СС: Конечно. Она говорит: «Есть два способа появиться на свет. Многие дети появились из живота, а я — из детдома». Для нее пока невелика разница — детдом это или дом ребенка. Более того, она два-три раза была со мной в том доме ребенка, откуда я ее взяла и куда продолжаю приезжать и помогать по мере возможностей. В последний раз мы приезжали на Новый год, Тося играла на пианино. И это хорошо: она чувствует, что приносит радость другим. И очень приятно тем людям, которые когда-то помогли мне ее найти — видеть, какая подрастает красавица.
ДО: Вы считаете, усыновленным детям лучше знать правду о своем происхождении?
СС: Я считаю, это необходимо. Более того, сто раз подтверждено психологами, что если ребенок вырастает, зная об усыновлении, то это для него естественный фон и никак не травмирует. Но, если это каким-то образом выплывает уже потом, когда ребенок подрос, тогда это может стать шоком, вызвать отторжение. В моем случае вообще невозможно было бы скрыть появление Тоси, это все равно как-то выплыло бы и стало бы известно, а потом бумерангом вернулось бы к дочке. А так все знают. И она знает. Я взяла ее, когда ей было девять месяцев, а сейчас ей шесть с половиной лет. Мы абсолютно родные.

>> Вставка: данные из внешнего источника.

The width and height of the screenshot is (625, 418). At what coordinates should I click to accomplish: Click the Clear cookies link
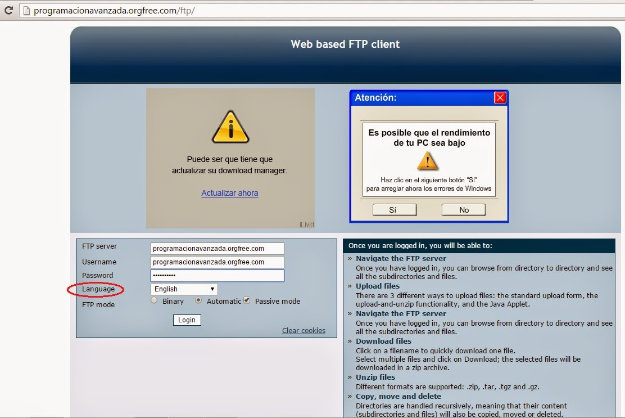click(303, 330)
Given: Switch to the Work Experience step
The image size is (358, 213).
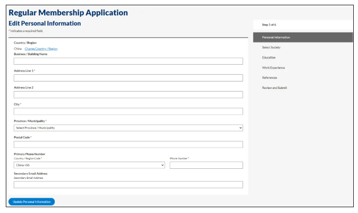Looking at the screenshot, I should [274, 67].
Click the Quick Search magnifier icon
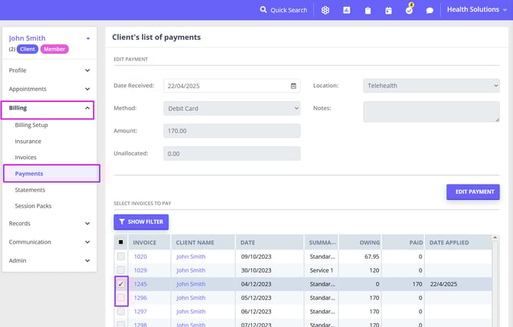This screenshot has height=327, width=513. pyautogui.click(x=263, y=10)
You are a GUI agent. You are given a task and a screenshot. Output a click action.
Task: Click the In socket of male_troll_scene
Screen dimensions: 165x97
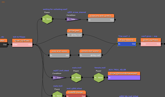click(x=49, y=55)
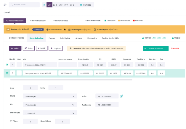Click the edit icon next to Valor field

pos(121,96)
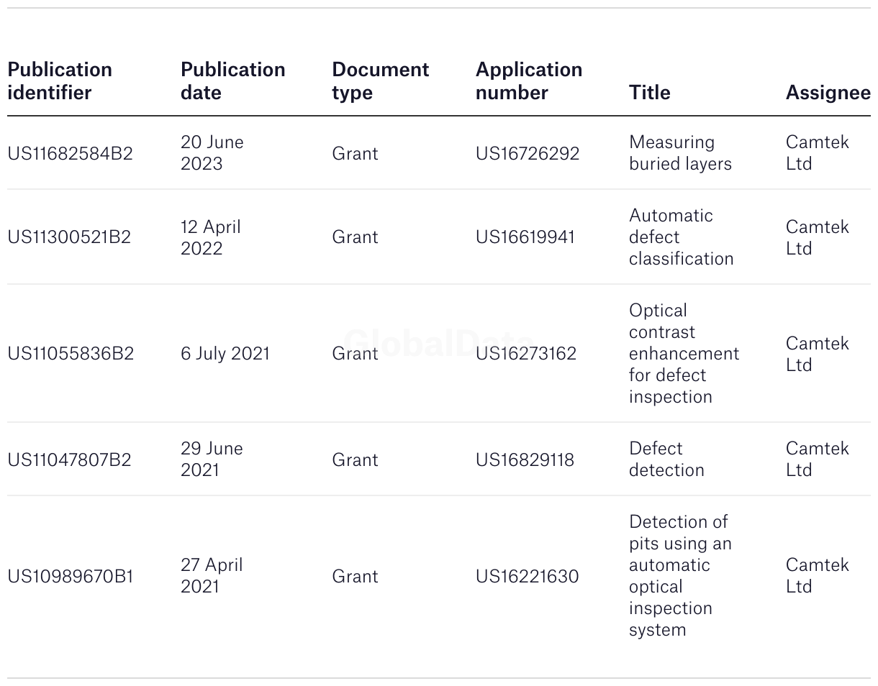Select publication identifier US10989670B1
The image size is (878, 686).
tap(70, 576)
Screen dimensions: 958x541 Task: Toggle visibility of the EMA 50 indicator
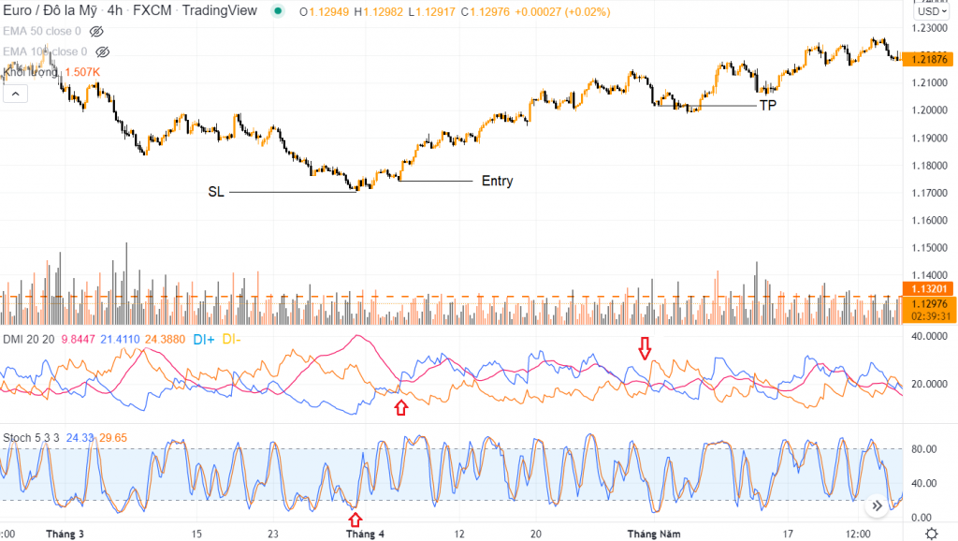pos(96,32)
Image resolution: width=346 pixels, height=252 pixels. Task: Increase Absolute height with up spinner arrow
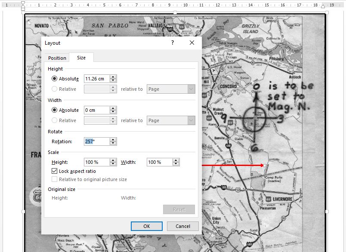(x=113, y=77)
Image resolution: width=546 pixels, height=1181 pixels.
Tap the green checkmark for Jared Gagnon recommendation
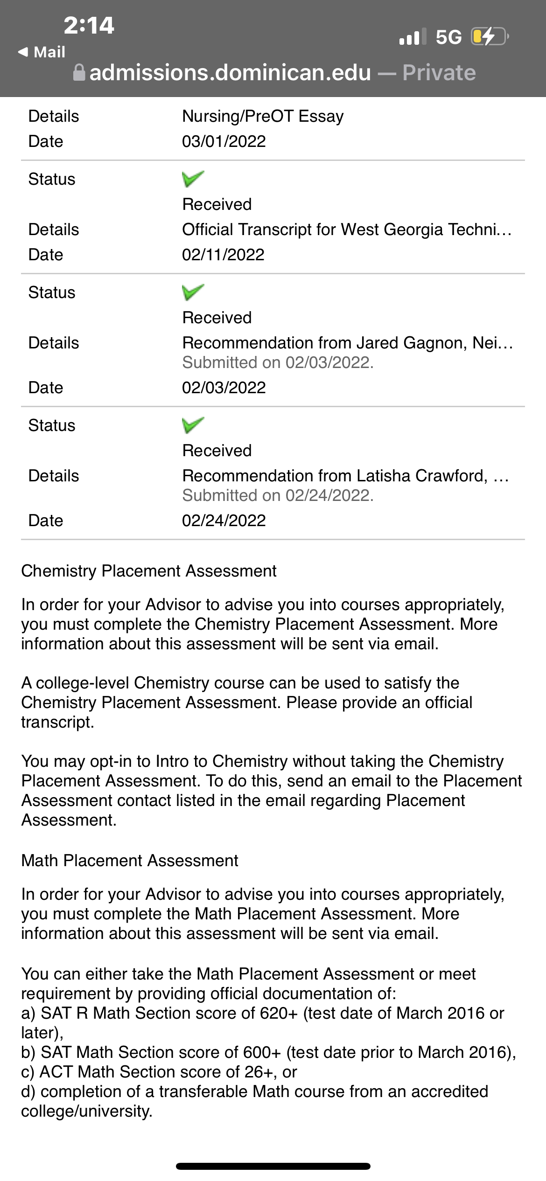click(x=193, y=292)
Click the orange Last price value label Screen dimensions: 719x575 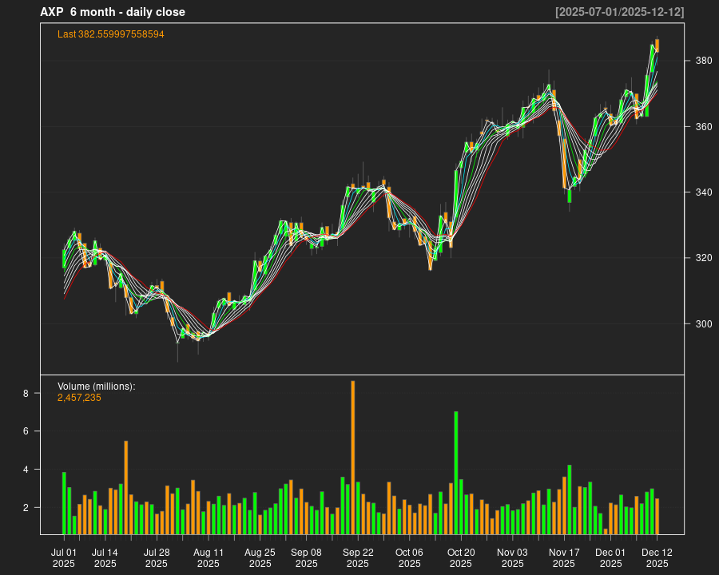click(x=110, y=34)
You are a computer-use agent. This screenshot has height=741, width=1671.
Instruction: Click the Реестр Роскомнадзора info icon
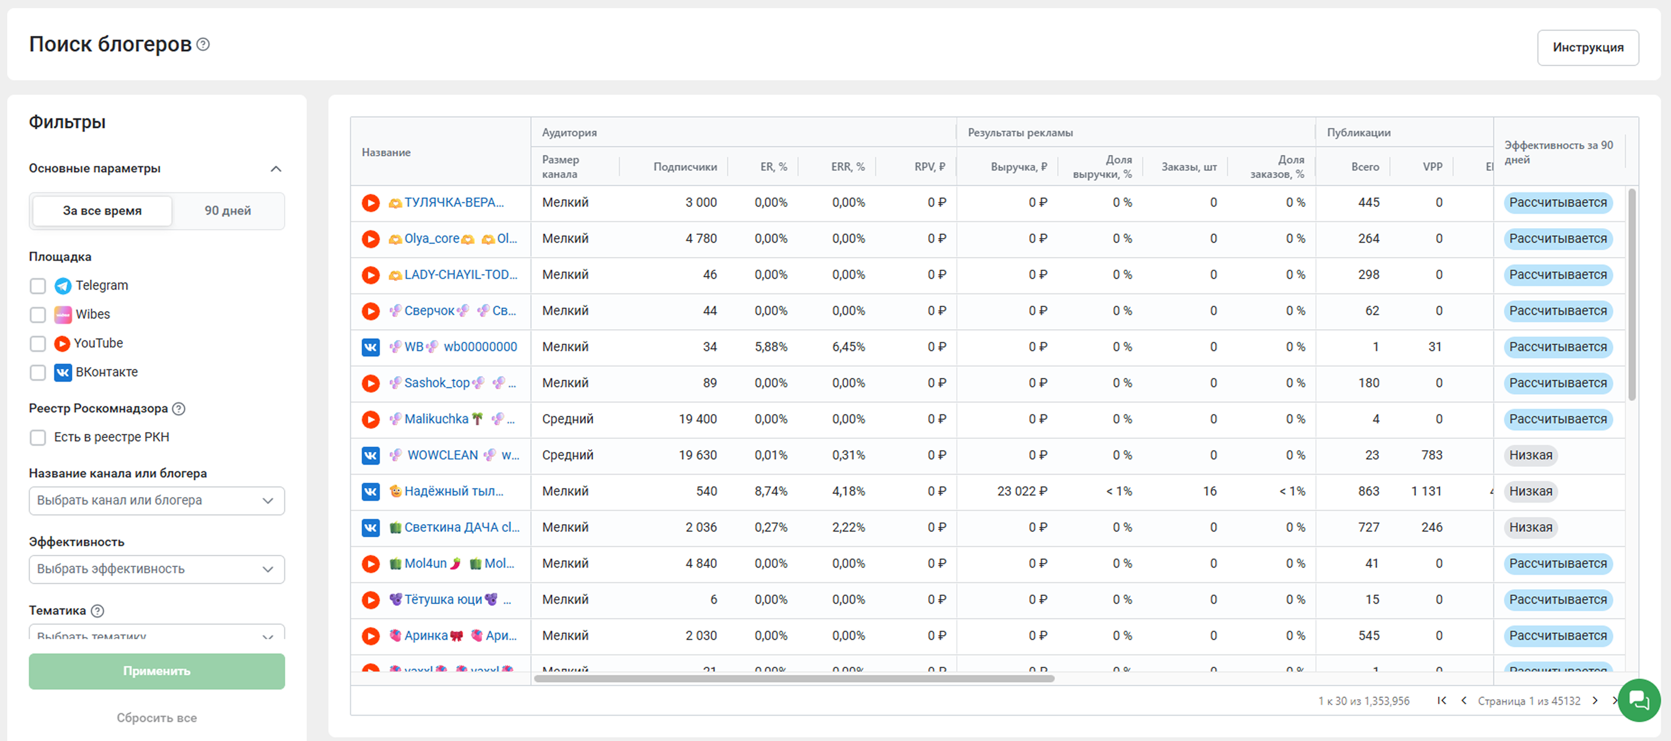click(179, 409)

ДО: А вы заметили, когда она стала вам родной?
СС: Сразу же. Может быть, с более взрослыми детьми привыкание происходит постепенно: вот ребенок был чужой, а потом стал свой. Но когда ребенок совсем маленький, то возникает такая гиперответственность за малыша, такое чувство постоянной заботы и боязни, что все другие мысли просто отступают. Думаешь только о том, как это взрастить, чтобы не болело и не плакало... Забота втягивает сразу. Я думаю, все, кто взяли детей маленькими, это подтвердят. Такой малыш сразу ваш. К тому же удивительно, но сразу же все начали мне говорить, как она на меня похожа. Был однажды очень смешной момент, когда Тосе исполнилось года три, и все, конечно же, знали, что у меня приемная девочка. Я пришла с ней в поликлинику и говорю: «Вот опять у нас болит горло, опять кашляет, что же делать?» Врач спрашивает: «А у вас как горло?» Я отвечаю: «Я всю жизнь мучаюсь». Она говорит: «Ну а чего вы хотите? И у дочки то же самое!» И я думаю: «И правда!»
ДО: Удивительно, что приемные дети так часто становятся похожи на родителей. Может быть, люди неосознанно выбирают ребенка, который им ближе всего?
СС: Может быть. Но ведь очень многое во внешности зависит от жестов, словечек, ужимок, выражения лица, стрижки, одежды. Поэтому похожесть странным образом догоняет даже совсем не похожих. Моя приятельница какое-то время назад с моей подачи взяла девочку. Сказать, что девочка на нее не похожа — это ничего не сказать: она восточной национальности и нет ничего общего с моей русской приятельницей. И что вы думаете? Через какое-то время я увидела приятельницу с мужем и девочкой и поняла, что дочка как две капли воды похожа на мужа!
ДО: Светлана, как же вы решились шесть лет назад на усыновление — взрослая, состоявшаяся женщина... Это же в корне меняет сложившуюся жизнь.
СС: Ну что вы, это абсолютный праздник эгоизма! Мы ищем детей для себя, воспитываем их для своего удовольствия. Это же такая радость, даже если сплошные заботы. Перед встречей с вами я зашла домой, и меня сразу огорошили неприятностями, которые связаны с Тосиным обучением, Тосиными соплями, Тосиными проступками. И у меня сразу же упало настроение. А потом я подумала: «Как же здорово, что у меня все это есть!»
ДО: В России действительно сейчас очень сложно усыновить ребенка?
СС: Я так не считаю. Ведь это палка о двух концах! С одной стороны, все говорят: «Ой какие сложности, какие сложности!» Но, с другой, — это и не должно быть просто. Я против того, чтобы кто-нибудь, кому в голову пришло взять ребенка, мог легко это сделать. Почему мы не должны проверить его психическое и физическое здоровье? Его жилищные условия? Его финансовые возможности: сможет ли он вообще кормить ребенка или будет милостыню просить? А кроме того, есть психологическая совместимость, вот на это часто совсем не обращают внимание. Это очень трудный момент — найти своего ребенка. Я искала свою Тосю ровно девять месяцев. Я потом как-то посчитала и поняла, что начала ее искать как раз тогда, когда она появилась на свет.